======== Dataset content ========

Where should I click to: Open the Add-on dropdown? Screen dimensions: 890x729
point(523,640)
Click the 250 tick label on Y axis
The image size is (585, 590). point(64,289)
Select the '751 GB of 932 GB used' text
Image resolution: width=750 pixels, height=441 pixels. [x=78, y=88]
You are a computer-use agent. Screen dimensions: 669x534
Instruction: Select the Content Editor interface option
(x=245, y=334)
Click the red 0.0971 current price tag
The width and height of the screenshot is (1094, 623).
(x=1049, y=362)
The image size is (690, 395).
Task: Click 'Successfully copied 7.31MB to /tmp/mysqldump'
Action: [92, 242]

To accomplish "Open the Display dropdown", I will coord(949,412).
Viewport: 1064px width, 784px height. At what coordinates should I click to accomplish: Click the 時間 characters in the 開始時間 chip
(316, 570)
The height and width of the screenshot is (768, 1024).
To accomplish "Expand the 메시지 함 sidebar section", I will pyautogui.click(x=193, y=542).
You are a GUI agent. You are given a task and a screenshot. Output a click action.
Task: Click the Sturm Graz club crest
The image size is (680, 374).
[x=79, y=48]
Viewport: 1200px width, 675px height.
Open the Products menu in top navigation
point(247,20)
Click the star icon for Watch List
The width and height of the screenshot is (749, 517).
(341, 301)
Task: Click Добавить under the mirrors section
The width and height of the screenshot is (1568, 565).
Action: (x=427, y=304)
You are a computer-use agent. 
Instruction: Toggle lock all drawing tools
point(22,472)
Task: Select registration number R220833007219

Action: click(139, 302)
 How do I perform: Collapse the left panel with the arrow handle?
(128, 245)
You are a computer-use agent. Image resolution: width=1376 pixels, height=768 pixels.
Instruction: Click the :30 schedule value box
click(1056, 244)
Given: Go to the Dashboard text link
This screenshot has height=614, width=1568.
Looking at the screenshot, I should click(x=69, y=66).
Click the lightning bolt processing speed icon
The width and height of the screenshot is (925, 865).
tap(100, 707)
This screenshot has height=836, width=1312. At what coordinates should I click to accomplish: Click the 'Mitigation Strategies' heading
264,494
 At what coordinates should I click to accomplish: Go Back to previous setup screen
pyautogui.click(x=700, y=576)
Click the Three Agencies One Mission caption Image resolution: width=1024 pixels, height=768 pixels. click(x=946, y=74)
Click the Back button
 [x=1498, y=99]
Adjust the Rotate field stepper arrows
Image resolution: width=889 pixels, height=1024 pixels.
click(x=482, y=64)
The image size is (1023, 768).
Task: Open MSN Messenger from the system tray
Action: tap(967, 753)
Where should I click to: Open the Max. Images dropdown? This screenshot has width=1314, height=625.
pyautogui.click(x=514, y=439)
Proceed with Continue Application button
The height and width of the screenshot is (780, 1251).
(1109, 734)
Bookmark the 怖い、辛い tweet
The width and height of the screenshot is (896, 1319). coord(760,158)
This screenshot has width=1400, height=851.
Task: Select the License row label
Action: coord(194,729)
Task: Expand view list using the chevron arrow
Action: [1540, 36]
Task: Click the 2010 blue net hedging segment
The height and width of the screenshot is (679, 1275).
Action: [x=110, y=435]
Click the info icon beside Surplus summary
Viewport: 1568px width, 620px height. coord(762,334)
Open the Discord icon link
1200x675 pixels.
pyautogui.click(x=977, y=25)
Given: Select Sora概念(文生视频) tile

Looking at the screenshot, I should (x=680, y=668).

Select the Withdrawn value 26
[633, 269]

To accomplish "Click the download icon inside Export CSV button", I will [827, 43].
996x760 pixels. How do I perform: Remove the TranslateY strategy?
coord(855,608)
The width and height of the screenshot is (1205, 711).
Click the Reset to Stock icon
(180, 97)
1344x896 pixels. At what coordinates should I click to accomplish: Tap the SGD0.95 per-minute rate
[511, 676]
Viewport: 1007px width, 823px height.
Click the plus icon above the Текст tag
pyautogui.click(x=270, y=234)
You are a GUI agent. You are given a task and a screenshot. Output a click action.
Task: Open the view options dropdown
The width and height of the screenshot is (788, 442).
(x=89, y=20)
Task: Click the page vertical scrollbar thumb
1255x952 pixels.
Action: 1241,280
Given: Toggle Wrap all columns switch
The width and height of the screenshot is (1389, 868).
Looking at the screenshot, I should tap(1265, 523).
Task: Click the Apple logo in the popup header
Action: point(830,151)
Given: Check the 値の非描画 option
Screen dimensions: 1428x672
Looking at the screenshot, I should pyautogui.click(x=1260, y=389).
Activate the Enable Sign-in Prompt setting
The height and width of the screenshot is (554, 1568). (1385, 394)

========

Scan the listing above and identify each line holding the string "computer"; copy every such line.

Written answer:
You are a computer-use agent. Screen dimensions: 669x534
You are a computer-use agent. 
You are a computer-use agent. Image resolution: width=1376 pixels, height=768 pixels.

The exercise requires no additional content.